Exercise: Return the lines of the listing below without any change, beginning at the line that contains "You are a computer-use" and stopping after the line that contains "This screenshot has height=555, width=401.".

* Start *

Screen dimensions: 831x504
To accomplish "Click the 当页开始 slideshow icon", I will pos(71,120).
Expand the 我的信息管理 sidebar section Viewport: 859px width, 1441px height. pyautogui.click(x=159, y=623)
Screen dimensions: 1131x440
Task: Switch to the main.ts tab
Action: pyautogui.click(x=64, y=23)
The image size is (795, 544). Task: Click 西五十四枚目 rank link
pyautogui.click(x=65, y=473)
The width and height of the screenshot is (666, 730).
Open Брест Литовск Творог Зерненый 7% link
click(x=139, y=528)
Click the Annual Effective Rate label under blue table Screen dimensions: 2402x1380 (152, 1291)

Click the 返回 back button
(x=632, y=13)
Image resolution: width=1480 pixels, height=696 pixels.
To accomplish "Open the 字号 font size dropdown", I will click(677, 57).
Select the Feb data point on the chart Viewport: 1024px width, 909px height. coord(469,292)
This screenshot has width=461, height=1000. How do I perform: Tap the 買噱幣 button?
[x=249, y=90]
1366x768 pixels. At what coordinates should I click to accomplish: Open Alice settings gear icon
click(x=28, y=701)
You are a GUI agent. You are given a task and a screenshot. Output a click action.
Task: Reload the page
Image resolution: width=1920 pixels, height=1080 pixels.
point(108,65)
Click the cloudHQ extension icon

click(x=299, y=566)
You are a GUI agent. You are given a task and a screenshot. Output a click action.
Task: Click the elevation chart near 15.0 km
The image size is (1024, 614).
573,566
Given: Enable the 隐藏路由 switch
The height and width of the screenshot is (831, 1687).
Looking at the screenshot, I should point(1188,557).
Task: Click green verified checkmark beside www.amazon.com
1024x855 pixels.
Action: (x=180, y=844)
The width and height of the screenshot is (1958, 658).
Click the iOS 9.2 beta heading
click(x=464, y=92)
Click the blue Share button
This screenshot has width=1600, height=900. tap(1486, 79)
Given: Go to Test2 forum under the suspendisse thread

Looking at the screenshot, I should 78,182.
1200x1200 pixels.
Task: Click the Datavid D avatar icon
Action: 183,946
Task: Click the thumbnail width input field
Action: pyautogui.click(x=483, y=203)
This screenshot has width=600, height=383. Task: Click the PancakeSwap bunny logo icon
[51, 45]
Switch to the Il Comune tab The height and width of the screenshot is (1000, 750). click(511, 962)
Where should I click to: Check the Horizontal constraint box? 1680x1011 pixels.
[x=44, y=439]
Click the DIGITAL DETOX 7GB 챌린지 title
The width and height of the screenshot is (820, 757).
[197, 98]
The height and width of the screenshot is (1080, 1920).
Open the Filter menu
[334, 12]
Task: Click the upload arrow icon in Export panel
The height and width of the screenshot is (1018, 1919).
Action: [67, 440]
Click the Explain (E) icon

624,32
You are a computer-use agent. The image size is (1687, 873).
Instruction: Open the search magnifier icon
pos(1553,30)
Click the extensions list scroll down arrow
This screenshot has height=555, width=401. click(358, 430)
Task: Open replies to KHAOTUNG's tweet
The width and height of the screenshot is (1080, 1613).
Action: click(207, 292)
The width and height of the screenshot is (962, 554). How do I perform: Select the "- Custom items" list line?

* End *

Task output:
You are a computer-use agent. The image size is (1687, 873).
Instruction: Open the search magnifier icon
pos(1553,30)
Click the extensions list scroll down arrow
This screenshot has height=555, width=401. click(358, 430)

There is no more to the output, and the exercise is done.